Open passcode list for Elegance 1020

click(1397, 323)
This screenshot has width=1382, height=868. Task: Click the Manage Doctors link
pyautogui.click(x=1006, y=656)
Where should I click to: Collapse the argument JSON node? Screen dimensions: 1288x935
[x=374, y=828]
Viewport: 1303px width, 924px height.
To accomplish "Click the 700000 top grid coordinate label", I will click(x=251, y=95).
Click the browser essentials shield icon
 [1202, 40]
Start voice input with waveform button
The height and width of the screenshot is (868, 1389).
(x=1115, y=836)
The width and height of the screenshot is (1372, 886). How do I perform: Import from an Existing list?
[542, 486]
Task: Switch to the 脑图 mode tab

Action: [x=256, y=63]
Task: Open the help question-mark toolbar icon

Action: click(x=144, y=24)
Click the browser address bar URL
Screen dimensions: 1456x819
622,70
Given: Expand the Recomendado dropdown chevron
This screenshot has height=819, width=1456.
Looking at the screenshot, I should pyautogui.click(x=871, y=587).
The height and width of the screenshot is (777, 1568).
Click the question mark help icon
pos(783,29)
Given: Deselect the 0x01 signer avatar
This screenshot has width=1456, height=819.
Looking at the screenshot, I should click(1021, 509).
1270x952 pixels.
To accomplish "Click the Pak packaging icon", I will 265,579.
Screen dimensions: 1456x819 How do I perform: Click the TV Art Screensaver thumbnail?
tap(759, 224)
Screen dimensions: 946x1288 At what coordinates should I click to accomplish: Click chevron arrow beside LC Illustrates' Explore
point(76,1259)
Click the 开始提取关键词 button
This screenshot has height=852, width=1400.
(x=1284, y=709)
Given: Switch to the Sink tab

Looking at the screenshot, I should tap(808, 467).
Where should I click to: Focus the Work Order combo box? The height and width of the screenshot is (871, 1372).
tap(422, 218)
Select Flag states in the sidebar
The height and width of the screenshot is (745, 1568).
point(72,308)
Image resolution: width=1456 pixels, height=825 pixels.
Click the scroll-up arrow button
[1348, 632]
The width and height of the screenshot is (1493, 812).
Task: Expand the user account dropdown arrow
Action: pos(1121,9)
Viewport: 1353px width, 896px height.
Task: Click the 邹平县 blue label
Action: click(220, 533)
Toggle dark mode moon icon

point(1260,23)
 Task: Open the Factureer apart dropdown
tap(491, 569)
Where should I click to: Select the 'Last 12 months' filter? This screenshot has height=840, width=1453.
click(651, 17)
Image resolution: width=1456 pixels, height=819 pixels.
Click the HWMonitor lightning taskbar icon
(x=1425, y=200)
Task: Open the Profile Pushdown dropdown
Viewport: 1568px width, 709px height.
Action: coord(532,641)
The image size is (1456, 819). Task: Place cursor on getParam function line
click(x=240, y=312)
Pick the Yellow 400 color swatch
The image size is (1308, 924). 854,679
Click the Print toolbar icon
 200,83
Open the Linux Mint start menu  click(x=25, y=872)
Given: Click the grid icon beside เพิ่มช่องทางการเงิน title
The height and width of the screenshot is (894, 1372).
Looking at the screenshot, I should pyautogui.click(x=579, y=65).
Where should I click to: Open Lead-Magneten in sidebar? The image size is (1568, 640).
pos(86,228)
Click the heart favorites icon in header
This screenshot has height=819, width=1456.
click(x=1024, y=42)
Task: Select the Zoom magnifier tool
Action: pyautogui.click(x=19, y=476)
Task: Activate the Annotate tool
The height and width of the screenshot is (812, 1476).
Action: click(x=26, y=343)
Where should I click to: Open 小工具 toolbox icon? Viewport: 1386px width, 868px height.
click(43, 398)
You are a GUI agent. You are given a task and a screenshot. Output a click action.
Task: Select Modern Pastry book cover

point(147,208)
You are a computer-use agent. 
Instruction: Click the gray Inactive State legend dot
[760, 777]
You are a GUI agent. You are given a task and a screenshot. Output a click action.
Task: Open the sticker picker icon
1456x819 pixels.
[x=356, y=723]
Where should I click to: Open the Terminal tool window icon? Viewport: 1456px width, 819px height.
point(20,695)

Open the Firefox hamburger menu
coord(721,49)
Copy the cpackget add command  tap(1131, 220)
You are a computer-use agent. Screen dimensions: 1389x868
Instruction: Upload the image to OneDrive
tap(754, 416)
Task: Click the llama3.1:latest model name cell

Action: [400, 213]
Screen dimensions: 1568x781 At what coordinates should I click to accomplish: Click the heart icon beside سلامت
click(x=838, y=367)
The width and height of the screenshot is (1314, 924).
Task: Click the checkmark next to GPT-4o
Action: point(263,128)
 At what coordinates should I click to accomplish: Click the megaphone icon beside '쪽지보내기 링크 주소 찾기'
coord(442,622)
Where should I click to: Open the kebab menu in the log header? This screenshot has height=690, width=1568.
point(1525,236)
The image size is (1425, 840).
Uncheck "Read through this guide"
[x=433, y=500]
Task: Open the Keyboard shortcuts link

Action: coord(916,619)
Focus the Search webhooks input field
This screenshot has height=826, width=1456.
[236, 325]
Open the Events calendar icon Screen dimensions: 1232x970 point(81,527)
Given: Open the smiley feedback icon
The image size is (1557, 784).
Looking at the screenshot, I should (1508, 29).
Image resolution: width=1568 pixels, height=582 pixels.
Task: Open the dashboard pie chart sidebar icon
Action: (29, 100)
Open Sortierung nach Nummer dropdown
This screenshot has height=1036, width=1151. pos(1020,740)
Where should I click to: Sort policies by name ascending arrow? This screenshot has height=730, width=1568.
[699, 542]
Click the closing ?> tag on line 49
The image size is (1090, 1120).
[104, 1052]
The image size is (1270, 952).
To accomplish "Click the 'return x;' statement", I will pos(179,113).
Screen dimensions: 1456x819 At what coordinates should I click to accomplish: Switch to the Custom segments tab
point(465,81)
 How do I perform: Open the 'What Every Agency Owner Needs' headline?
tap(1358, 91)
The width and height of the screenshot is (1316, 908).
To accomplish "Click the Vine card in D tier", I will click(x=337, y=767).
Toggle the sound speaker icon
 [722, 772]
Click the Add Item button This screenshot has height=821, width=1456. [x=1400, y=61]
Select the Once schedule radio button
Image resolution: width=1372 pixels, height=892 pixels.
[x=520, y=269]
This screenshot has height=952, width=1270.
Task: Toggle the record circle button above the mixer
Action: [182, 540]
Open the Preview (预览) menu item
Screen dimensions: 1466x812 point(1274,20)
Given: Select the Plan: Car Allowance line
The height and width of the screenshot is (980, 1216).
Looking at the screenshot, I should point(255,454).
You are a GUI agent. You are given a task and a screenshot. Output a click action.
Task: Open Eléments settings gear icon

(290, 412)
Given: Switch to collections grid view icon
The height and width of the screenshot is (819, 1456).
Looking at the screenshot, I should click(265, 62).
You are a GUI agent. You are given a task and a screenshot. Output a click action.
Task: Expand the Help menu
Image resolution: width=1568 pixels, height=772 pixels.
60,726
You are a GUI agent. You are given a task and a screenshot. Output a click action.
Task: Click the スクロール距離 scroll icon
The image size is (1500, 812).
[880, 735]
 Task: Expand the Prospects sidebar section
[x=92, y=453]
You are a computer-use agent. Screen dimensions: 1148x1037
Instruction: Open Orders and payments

**Work required:** While keeping every line the same, please copy out all the records.

**Solution to this problem:**
Open passcode list for Elegance 1020

click(1397, 323)
This screenshot has width=1382, height=868. Task: Click the Manage Doctors link
pyautogui.click(x=1006, y=656)
Where should I click to: Collapse the argument JSON node? Screen dimensions: 1288x935
[x=374, y=828]
Viewport: 1303px width, 924px height.
To accomplish "Click the 700000 top grid coordinate label", I will click(x=251, y=95).
Click the browser essentials shield icon
 [1202, 40]
Start voice input with waveform button
The height and width of the screenshot is (868, 1389).
(x=1115, y=836)
The width and height of the screenshot is (1372, 886). How do I perform: Import from an Existing list?
[542, 486]
Task: Switch to the 脑图 mode tab

Action: [x=256, y=63]
Task: Open the help question-mark toolbar icon

Action: click(x=144, y=24)
Click the browser address bar URL
Screen dimensions: 1456x819
622,70
Given: Expand the Recomendado dropdown chevron
This screenshot has height=819, width=1456.
Looking at the screenshot, I should pyautogui.click(x=871, y=587).
The height and width of the screenshot is (777, 1568).
Click the question mark help icon
pos(783,29)
Given: Deselect the 0x01 signer avatar
This screenshot has width=1456, height=819.
Looking at the screenshot, I should click(1021, 509).
1270x952 pixels.
To accomplish "Click the Pak packaging icon", I will 265,579.
Screen dimensions: 1456x819 How do I perform: Click the TV Art Screensaver thumbnail?
tap(759, 224)
Screen dimensions: 946x1288 At what coordinates should I click to accomplish: Click chevron arrow beside LC Illustrates' Explore
point(76,1259)
Click the 开始提取关键词 button
This screenshot has height=852, width=1400.
(x=1284, y=709)
Given: Switch to the Sink tab

Looking at the screenshot, I should tap(808, 467).
Where should I click to: Focus the Work Order combo box? The height and width of the screenshot is (871, 1372).
tap(422, 218)
Select Flag states in the sidebar
The height and width of the screenshot is (745, 1568).
point(72,308)
Image resolution: width=1456 pixels, height=825 pixels.
Click the scroll-up arrow button
[1348, 632]
The width and height of the screenshot is (1493, 812).
Task: Expand the user account dropdown arrow
Action: pos(1121,9)
Viewport: 1353px width, 896px height.
Task: Click the 邹平县 blue label
Action: click(220, 533)
Toggle dark mode moon icon

point(1260,23)
 Task: Open the Factureer apart dropdown
tap(491, 569)
Where should I click to: Select the 'Last 12 months' filter? This screenshot has height=840, width=1453.
click(651, 17)
Image resolution: width=1456 pixels, height=819 pixels.
Click the HWMonitor lightning taskbar icon
(x=1425, y=200)
Task: Open the Profile Pushdown dropdown
Viewport: 1568px width, 709px height.
Action: coord(532,641)
The image size is (1456, 819). Task: Place cursor on getParam function line
click(x=240, y=312)
Pick the Yellow 400 color swatch
The image size is (1308, 924). 854,679
Click the Print toolbar icon
 200,83
Open the Linux Mint start menu  click(x=25, y=872)
Given: Click the grid icon beside เพิ่มช่องทางการเงิน title
The height and width of the screenshot is (894, 1372).
Looking at the screenshot, I should pyautogui.click(x=579, y=65).
Where should I click to: Open Lead-Magneten in sidebar? The image size is (1568, 640).
pos(86,228)
Click the heart favorites icon in header
This screenshot has height=819, width=1456.
click(x=1024, y=42)
Task: Select the Zoom magnifier tool
Action: pyautogui.click(x=19, y=476)
Task: Activate the Annotate tool
The height and width of the screenshot is (812, 1476).
Action: click(x=26, y=343)
Where should I click to: Open 小工具 toolbox icon? Viewport: 1386px width, 868px height.
click(43, 398)
You are a GUI agent. You are given a task and a screenshot. Output a click action.
Task: Select Modern Pastry book cover

point(147,208)
You are a computer-use agent. 
Instruction: Click the gray Inactive State legend dot
[760, 777]
You are a GUI agent. You are given a task and a screenshot. Output a click action.
Task: Open the sticker picker icon
1456x819 pixels.
[x=356, y=723]
Where should I click to: Open the Terminal tool window icon? Viewport: 1456px width, 819px height.
point(20,695)

Open the Firefox hamburger menu
coord(721,49)
Copy the cpackget add command  tap(1131, 220)
You are a computer-use agent. Screen dimensions: 1389x868
Instruction: Upload the image to OneDrive
tap(754, 416)
Task: Click the llama3.1:latest model name cell

Action: [400, 213]
Screen dimensions: 1568x781 At what coordinates should I click to accomplish: Click the heart icon beside سلامت
click(x=838, y=367)
The width and height of the screenshot is (1314, 924).
Task: Click the checkmark next to GPT-4o
Action: point(263,128)
 At what coordinates should I click to accomplish: Click the megaphone icon beside '쪽지보내기 링크 주소 찾기'
coord(442,622)
Where should I click to: Open the kebab menu in the log header? This screenshot has height=690, width=1568.
point(1525,236)
The image size is (1425, 840).
Uncheck "Read through this guide"
[x=433, y=500]
Task: Open the Keyboard shortcuts link

Action: coord(916,619)
Focus the Search webhooks input field
This screenshot has height=826, width=1456.
[236, 325]
Open the Events calendar icon Screen dimensions: 1232x970 point(81,527)
Given: Open the smiley feedback icon
The image size is (1557, 784).
Looking at the screenshot, I should (1508, 29).
Image resolution: width=1568 pixels, height=582 pixels.
Task: Open the dashboard pie chart sidebar icon
Action: (29, 100)
Open Sortierung nach Nummer dropdown
This screenshot has height=1036, width=1151. pos(1020,740)
Where should I click to: Sort policies by name ascending arrow? This screenshot has height=730, width=1568.
[699, 542]
Click the closing ?> tag on line 49
The image size is (1090, 1120).
[104, 1052]
The image size is (1270, 952).
To accomplish "Click the 'return x;' statement", I will pos(179,113).
Screen dimensions: 1456x819 At what coordinates should I click to accomplish: Switch to the Custom segments tab
point(465,81)
 How do I perform: Open the 'What Every Agency Owner Needs' headline?
tap(1358, 91)
The width and height of the screenshot is (1316, 908).
To accomplish "Click the Vine card in D tier", I will click(x=337, y=767).
Toggle the sound speaker icon
 [722, 772]
Click the Add Item button This screenshot has height=821, width=1456. [x=1400, y=61]
Select the Once schedule radio button
Image resolution: width=1372 pixels, height=892 pixels.
[x=520, y=269]
This screenshot has height=952, width=1270.
Task: Toggle the record circle button above the mixer
Action: [182, 540]
Open the Preview (预览) menu item
Screen dimensions: 1466x812 point(1274,20)
Given: Select the Plan: Car Allowance line
The height and width of the screenshot is (980, 1216).
Looking at the screenshot, I should point(255,454).
You are a GUI agent. You are given a task and a screenshot. Output a click action.
Task: Open Eléments settings gear icon

(290, 412)
Given: Switch to collections grid view icon
The height and width of the screenshot is (819, 1456).
Looking at the screenshot, I should click(265, 62).
You are a GUI agent. You are given a task and a screenshot. Output a click action.
Task: Expand the Help menu
Image resolution: width=1568 pixels, height=772 pixels.
60,726
You are a GUI agent. You are given a task and a screenshot. Output a click action.
Task: Click the スクロール距離 scroll icon
The image size is (1500, 812).
[880, 735]
 Task: Expand the Prospects sidebar section
[x=92, y=453]
You are a computer-use agent. Screen dimensions: 1148x1037
Instruction: Open Orders and payments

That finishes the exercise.